Monday, July 20th, 2009
Two of our biggest bugbears are sponsored conversation and lack of transparency in online word of mouth. So it’s good to see social media ethics hitting the news as New York’s Attorney General Andrew Cuomo orders plastic surgery franchise Lifestyle Lift to pay $300,000 penalties and costs for astroturfing – publishing fake positive consumer reviews across the web – as well as intervening in and trying to ban other negative WOM. Hair(line) raising indeed.

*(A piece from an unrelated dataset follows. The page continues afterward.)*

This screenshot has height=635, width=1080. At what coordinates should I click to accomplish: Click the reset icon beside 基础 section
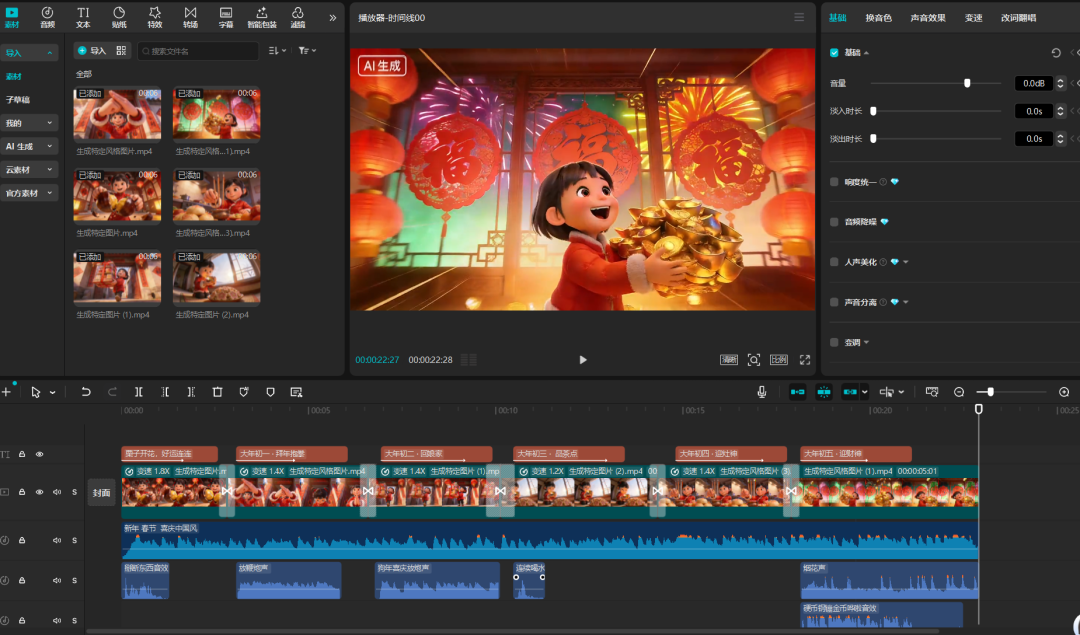1056,53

This comes on the back of news that the Federal Trade Commission (FTC) has proposed new guidelines on social media disclosure:
“brands and bloggers both may be held liable should either the FTC or scorned consumers deem that their actions or claims misguided them, or misrepresented the actual performance or efficacy of the product or service in question… the ability for a consumer to exercise better judgment and common sense is indefensible when a glaring absence of disclosure is pervasive”
Brian Solis’s TechCrunch post gives an excellent overview of the state of play so far and chimes with our own belief in the pointlessness and damage of sponsored conversation – although some brands are still trying to leverage paid WOM into every platform possible, such as TNT’s sponsored tweets. It’s also worth keeping an eye on Jeremiah Owyang’s running list of sponsored conversations in social media, a roundup of brands whose ethical policy evidently goes something along the lines of ‘Independence? Emotional engagement? Mutual respect? Meh.’